BBY n’est qu’une nébuleuse ; et rien d’autre. Qui ne fera pas progresser le débat et ne conduira pas l’action. C’est l’illusion des « libéraux ». Wade, anti-marxiste plus que n’importe qui, avait pourtant, quant à lui, compris le rôle des partis dans l’évolution des sociétés. Même Léopold Sédar Senghor l’avait compris, autorisant la création du PDS au temps du PS, parti unique triomphant**. Mais c’était un temps (révolu) où les hommes politiques faisaient de la… politique. Aujourd’hui, ils s’efforcent, seulement, de gérer leur carrière. C’est dire que le PDS aurait une carte à jouer dans le jeu politique sénégalais : celui de la réflexion, de l’organisation et de l’action. A condition que ses députés prennent conscience qu’aujourd’hui, à l’exception du PS, aucune formation politique ne peut revendiquer la place qui est la sienne dans l’histoire politique et sociale du Sénégal ; ce qui lui crée des responsabilités. Cela n’est pas arrivé tant qu’ils étaient au pouvoir ; cela peut-il arriver dès lors qu’ils sont dans l’opposition ?

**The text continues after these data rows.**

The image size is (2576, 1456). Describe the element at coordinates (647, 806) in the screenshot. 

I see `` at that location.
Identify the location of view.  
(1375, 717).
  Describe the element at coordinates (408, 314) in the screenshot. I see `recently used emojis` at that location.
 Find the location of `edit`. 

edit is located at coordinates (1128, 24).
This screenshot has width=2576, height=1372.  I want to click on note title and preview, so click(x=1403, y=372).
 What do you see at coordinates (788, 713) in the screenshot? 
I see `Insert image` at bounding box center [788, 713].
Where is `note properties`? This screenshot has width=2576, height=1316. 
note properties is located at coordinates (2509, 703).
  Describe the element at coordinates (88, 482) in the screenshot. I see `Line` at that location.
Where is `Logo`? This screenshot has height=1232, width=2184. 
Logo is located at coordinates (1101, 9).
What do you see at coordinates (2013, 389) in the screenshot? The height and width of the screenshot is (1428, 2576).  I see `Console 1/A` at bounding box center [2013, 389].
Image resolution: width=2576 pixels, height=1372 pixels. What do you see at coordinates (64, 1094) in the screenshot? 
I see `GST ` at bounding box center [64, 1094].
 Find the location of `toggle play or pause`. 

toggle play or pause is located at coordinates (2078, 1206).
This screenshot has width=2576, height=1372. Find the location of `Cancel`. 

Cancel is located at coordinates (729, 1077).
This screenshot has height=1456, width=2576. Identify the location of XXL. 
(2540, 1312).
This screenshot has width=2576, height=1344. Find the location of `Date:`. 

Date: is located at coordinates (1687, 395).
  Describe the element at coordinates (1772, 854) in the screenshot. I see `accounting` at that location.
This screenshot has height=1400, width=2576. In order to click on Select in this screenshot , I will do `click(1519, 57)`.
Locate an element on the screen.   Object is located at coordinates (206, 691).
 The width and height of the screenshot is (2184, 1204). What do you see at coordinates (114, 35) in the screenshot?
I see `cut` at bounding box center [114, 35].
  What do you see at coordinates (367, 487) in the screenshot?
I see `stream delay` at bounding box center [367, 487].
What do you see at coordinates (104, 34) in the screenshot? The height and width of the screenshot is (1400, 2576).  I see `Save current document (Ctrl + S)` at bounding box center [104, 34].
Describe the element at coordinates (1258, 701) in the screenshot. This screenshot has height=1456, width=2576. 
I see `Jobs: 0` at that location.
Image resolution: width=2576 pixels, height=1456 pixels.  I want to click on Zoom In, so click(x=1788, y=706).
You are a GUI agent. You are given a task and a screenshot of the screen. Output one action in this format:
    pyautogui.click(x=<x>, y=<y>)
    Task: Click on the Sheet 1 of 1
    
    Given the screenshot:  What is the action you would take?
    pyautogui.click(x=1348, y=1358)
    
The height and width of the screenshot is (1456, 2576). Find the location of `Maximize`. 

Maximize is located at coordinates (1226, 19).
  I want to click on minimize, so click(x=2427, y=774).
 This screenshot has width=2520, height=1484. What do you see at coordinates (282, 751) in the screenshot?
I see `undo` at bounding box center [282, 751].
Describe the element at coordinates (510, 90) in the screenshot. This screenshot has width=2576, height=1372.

* Lors des législatives de 2007, la « coalition Sopi » avait remporté une victoire plus écrasante encore que BBY aujourd’hui : 131 des 150 sièges alors qu’en 2000 – année de la victoire de Wade à la présidentielle – elle avait remporté 89 des 120 sièges. Il faut remonter aux législatives de 1983 pour retrouver un score aussi faible du PDS : 8 des 120 sièges soit 150.785 voix !

** A ce sujet, Wade a déclaré : « Senghor, véritable génie politique, pratiquement seul sur la scène politique, dut recourir aux luttes internes pour entretenir la combativité de son parti. Il créa les tendances pour satisfaire, tant bien que mal, le besoin sénégalais de contestation […] Senghor, maître ès gestion des conflits de personnes réussit ainsi à tenir tout le monde en laisse, en accordant toujours son soutien à la tendance de celui qui, en fait, était minoritaire. De cette façon, l’investi chef de la tendance A devenait un inconditionnel qui devait tout au parti alors que le majoritaire, tendance B, s’épuisait dans de vaines procédures où tout était décidé à l’avance et tirait la langue en espérant qu’un jour justice lui sera rendue. C’était une idée géniale » (Abdoulaye Wade, « Une Vie pour l’Afrique » - éditions Michel Lafon – Paris 2008).